----- DATA SECTION

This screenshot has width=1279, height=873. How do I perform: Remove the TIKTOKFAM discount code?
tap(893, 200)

----------
----- DATA SECTION

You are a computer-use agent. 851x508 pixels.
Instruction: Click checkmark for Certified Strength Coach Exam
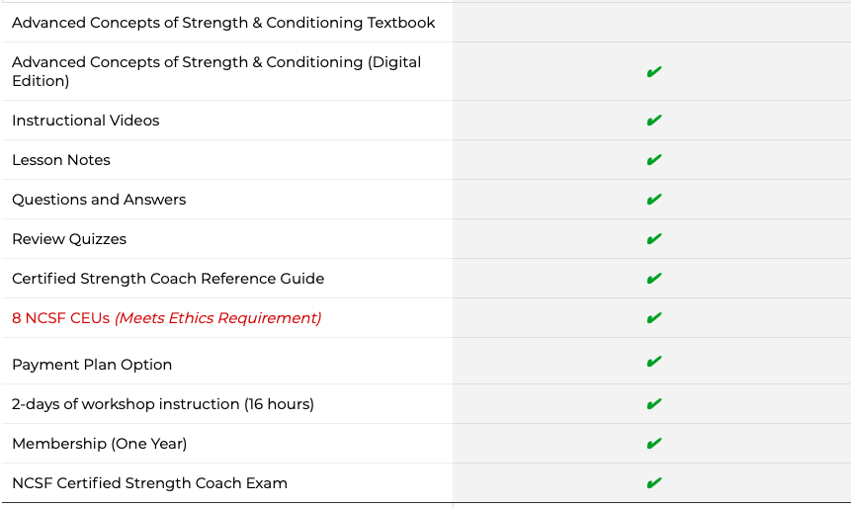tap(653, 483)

----------
----- DATA SECTION

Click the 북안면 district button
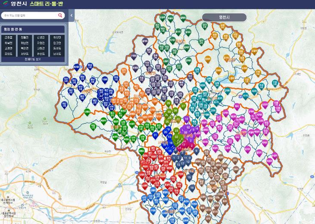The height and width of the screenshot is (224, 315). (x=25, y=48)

----------

CHALLENGE:
Copy the data word for word from the line with "This screenshot has" up to and including the line with "tap(893, 200)".

THE SOLUTION:
This screenshot has width=1279, height=873. How do I perform: Remove the TIKTOKFAM discount code?
tap(893, 200)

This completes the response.